Gertler also said he wants to leverage the university’s location to provide opportunities for students and faculty. “There are tremendous research opportunities here in the city region around us… and tremendous opportunities that we can leverage for the better of students’ learning experience,” he said, adding that he also intends to work with the city-region to identify areas of research for faculty members.
International partnerships
Gertler acknowledged the global scale of many current complex problems, thereby making it important to enhance the university’s ability to meet global challenges through mutually beneficial relationships with global partners.
U of T hosts around 10,000 international students from over 150 countries.

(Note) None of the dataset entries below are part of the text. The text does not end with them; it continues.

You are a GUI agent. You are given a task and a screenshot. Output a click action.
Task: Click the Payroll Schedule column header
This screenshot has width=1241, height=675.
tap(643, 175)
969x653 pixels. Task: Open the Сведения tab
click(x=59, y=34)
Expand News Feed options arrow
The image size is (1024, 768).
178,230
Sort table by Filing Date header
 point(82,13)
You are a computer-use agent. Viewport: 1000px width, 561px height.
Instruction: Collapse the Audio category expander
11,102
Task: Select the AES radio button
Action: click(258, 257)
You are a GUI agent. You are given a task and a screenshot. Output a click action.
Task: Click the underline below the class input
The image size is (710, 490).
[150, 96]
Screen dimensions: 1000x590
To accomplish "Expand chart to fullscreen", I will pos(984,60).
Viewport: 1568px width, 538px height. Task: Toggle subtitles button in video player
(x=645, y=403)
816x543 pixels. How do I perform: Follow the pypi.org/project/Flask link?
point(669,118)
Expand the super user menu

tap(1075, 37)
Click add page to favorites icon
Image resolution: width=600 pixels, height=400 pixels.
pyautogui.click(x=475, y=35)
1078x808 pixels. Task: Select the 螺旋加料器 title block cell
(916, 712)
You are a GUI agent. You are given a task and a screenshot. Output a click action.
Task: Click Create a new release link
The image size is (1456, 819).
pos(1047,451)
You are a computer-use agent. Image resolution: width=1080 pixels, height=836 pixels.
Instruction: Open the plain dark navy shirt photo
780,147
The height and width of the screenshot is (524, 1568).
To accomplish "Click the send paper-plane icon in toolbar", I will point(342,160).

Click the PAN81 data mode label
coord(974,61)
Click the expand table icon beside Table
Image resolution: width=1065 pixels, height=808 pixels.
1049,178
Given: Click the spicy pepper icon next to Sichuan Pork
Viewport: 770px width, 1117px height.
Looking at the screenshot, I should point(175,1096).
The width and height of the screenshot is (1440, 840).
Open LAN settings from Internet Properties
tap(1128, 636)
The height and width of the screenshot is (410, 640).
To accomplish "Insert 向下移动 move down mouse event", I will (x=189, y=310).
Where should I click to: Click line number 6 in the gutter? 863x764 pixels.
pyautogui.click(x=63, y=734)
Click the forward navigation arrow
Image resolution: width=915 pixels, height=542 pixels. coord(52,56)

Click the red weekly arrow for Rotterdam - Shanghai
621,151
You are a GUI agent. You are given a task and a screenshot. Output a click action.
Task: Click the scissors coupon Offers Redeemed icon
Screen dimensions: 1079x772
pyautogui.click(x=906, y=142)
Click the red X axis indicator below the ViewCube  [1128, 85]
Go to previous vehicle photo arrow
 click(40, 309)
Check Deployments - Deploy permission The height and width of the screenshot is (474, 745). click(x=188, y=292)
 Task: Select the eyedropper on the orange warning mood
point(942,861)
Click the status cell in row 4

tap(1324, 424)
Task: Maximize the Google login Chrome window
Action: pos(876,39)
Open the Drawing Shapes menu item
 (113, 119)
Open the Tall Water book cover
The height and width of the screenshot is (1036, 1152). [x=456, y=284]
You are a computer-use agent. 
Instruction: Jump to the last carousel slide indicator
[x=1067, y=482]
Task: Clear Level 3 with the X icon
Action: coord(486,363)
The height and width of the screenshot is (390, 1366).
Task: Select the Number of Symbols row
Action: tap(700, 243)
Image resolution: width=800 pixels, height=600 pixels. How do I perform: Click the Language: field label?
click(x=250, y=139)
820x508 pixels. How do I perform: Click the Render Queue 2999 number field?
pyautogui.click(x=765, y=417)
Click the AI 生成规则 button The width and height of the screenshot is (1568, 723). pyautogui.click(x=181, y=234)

He also cited the need to encourage more students to pursue inbound and outbound international opportunities.
“Despite the fact that we live in such a globalized city-region, it is striking how a relatively small proportion of our students take advantage of outbound international opportunities,” he said about the current proportion of students enrolled in the university going overseas.
He added that the university is working towards removing the obstacles to students trying to pursue international opportunities.
Gertler expressed his desire to come up with creative means to improve the international presence of the university. He acknowledged that building overseas campuses, as some other universities have done, is not a viable option for U of T.
Undergraduate education
In order to reinvent undergraduate education, Gertler wants to take advantage of the university’s strengths in research and international partnerships.
“We’re learning through inverted and hybrid classroom models that these tools in fact can help us to completely rethink how we use the time in the classroom and what kind of ways we can make that experience more rewarding for students and faculty,” Gertler said.